その日の夕方、いったん自宅に戻り、署に泊まり込む準備をした。
再び出ていく前に、菜月をそばに呼んだ。予想したとおり目元が腫れぼったい。だが泣くだけ泣いてすっきりしたのか、表情に曇ったところはなかった。
「バルーン杵坂店でさ、アルバイトを募集していたところがあった」
「……どこの売場?」
「売場じゃない。託児ルーム」
「やだよ。子供の相手なんか。ああいうのは苦手」
「時給千二百円でも? 悪くないでしょ。いずれ車だって手に入るし。そこで六百二十五時間働けばね」
「わたしじゃ無理だって」
それを聞いて啓子は内心で安心した。

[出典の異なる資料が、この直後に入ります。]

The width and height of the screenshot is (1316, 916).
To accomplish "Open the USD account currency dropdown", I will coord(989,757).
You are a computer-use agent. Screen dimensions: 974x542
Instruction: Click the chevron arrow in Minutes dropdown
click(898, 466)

あの藪中という保育士は、どうも信用できないような気がする。
「ところで菜月。あんた幻聴って体験したことある?」
「幻聴? 空耳だったらあるけど、そういうのはないかな。でもどうして?」
「託児ルームの入り口で風船を拾ったとき、おかしな声を聞いたように感じたのよ」
先ほど体験したことを、かいつまんで菜月に話してやった。
「その声、何て言ってた?」
この問い掛けには、
「よく分からないけど、なんか嫌な感じだった」
そう濁して答えるに留めておいた。
――おまえなんか消えちまえ。
あの一言が聞こえたのは、
――あんたなんか消えて。
晴海が口論相手に言ったという言葉が頭に残っていたために生じた幻聴だと思われる。だが……。
杵坂署に着くと、啓子はまず生活安全課に足を向け、小池の席の前に座った。児童係長を務めている男だ。警察学校の同期で、署内で会えば世間話をするような仲だった。

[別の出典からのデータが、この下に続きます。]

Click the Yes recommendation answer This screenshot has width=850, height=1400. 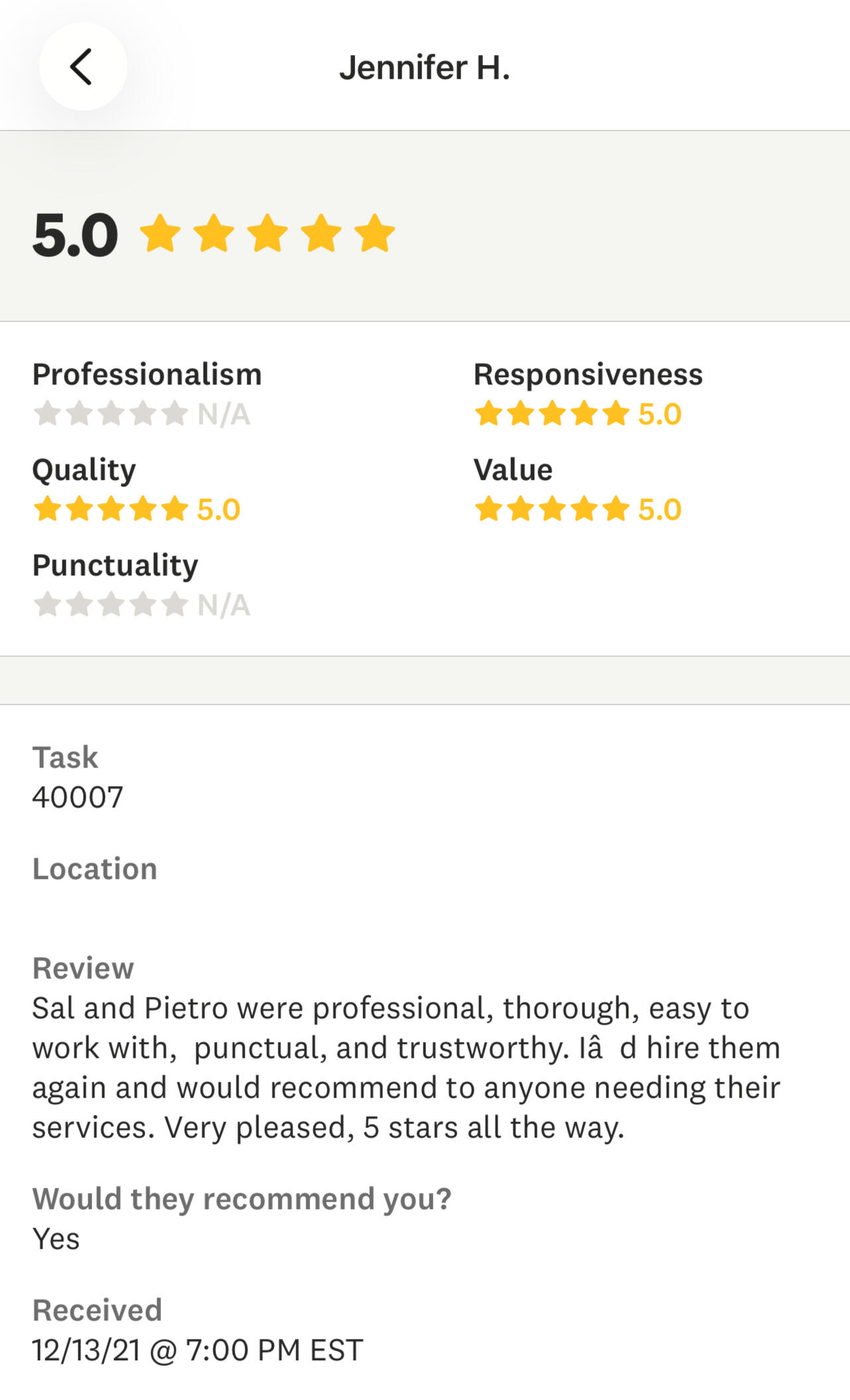coord(56,1238)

「『ふわっと』っていう託児ルームがあるよね。バルーン杵坂店の四階に」
「ああ、知ってる」
「じゃあ、そこにいる藪中って保育士のことは?」
「前に一度会ったな」
「忙しいところ悪いけど、あの託児ルームを、ちょっと調べてくれない?」
「なんで」
「その藪中って保育士がね、子供を虐待しているかもしれないから」
「本当かよ」
「虐待とまではいかなくても、子供に暴言を吐いているおそれはある」
「暴言でも虐待に当たるよ。で、その現場を押さえたのか」
啓子は首を横に振った。「そこまではっきりとは」
小池は渋い顔をした。「まあ、啓子ちゃんが言うなら、立ち入り調査をしてみるか。ただし、いまは別件で立て込んでる。やれるとしても一週間ぐらい先だな」
刑事部屋に戻ったとき、携帯に菜月からメールが来ていたことに気づいた。件名は「アルバイト先を決めた」となっている。本文には「ふわっと」――その一言だけが記されていた。
啓子はすぐ菜月の携帯に電話をかけた。
「どうしてよ。さっき子供の相手は嫌だって言ったばかりのくせに」
《気が変わったの。時給千二百円はけっこう魅力的だし》
「やっぱり、あそこはおすすめできないな」
どうしてよ。いまと同じ質問を、今度は菜月が口にする。
――おまえなんか消えちまえ。
幻聴の可能性が高いが、そうでなければ、あれは藪中という保育士が口にした言葉に間違いない。何より声の質が同じだった。足元にまとわりついていた男の子を邪魔に思って、ついそんな言葉が出たのだ。
誰しもストレスから暴言を吐くことがあるだろうが、できればそういう人とは一緒に働いてほしくないのが親としての本音だった。